L’entretien avec une personne se déclarant victime de harcèlement est donc une étape décisive dans toute procédure d’enquête interne. Or, il n’est pas rare que les faits rapportés manquent de précision. Ce flou apparent peut déstabiliser l'enquêteur, voire faire naître des doutes quant à la véracité des propos.

Pour autant, l’imprécision du récit ne signifie pas nécessairement qu’il est infondé. Elle peut refléter un vécu émotionnel intense, une difficulté à structurer les événements, ou une crainte des conséquences.


1. Une parole souvent affectée par le contexte émotionnel

Plusieurs éléments peuvent expliquer l’absence de clarté ou de chronologie dans les propos de la victime présumée :

  • L’entretien intervient souvent dans un contexte d’anxiété, voire de souffrance psychique (burn-out, dépression...).

  • Le harcèlement en milieu professionnel, s’inscrit dans la durée, ce qui rend la datation des évènements difficile.

  • La parole peut être entravée par la peur de ne pas être crue ou par un sentiment de culpabilité.

Ces facteurs doivent être pris en compte, sans pour autant remettre en question la recherche de faits concrets.


2. Une exigence de précision qui peut produire un effet contre-productif

Lorsque l’enquêteur interroge frontalement sur les dates, les lieux ou les témoins, il peut involontairement créer une tension supplémentaire. Si cette exigence est posée trop tôt dans l’échange, la personne auditionnée peut se refermer ou douter de sa propre mémoire.

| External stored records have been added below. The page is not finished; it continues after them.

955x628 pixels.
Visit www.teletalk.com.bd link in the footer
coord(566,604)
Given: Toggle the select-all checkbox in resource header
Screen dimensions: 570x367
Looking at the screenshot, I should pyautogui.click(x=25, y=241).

Dans plusieurs cas, nous avons observé que les victimes présumées expriment leur ressenti de façon globale (« j’étais mal à l’aise », « j’avais peur de venir travailler ») avant de parvenir à évoquer des faits plus circonstanciés.


3. Recommandations méthodologiques

Voici quelques pistes permettant de mieux adapter l’entretien sans compromettre sa rigueur :

  • Adopter une posture d’écoute active : reformuler, valider les émotions exprimées, sans interpréter.

  • Encourager la précision sans contrainte : « Est-ce que vous vous souvenez d’un moment en particulier qui illustre ce que vous venez de dire ? »

  • Accepter un récit non linéaire, puis revenir dans un second temps sur les repères temporels.

  • Prendre acte de l’incertitude : noter dans le rapport que les faits ne sont pas précisément situés, plutôt que d’imposer une datation artificielle.


4. Rendre compte fidèlement : un enjeu de déontologie

Il est essentiel de retranscrire la parole telle qu’elle a été énoncée, y compris dans ses hésitations ou ses manques. Forcer une précision absente risque de trahir le vécu de la personne auditionnée.

Ainsi, la mention « la personne évoque une situation de gêne persistante, sans parvenir à en dater précisément l’origine » est plus juste que toute reformulation supposant une chronologie inexistante.


Entretien victime présumée harcèlement
Entretien victime présumée harcèlement

Conclusion

Dans un contexte d’enquête interne, l’écoute de la personne se déclarant victime implique un équilibre entre accueil de la parole et exigence méthodologique. Le flou n’est pas synonyme de mensonge : il est parfois l’expression même d’une réalité complexe à verbaliser. C’est au professionnel de savoir en tenir compte dans sa démarche.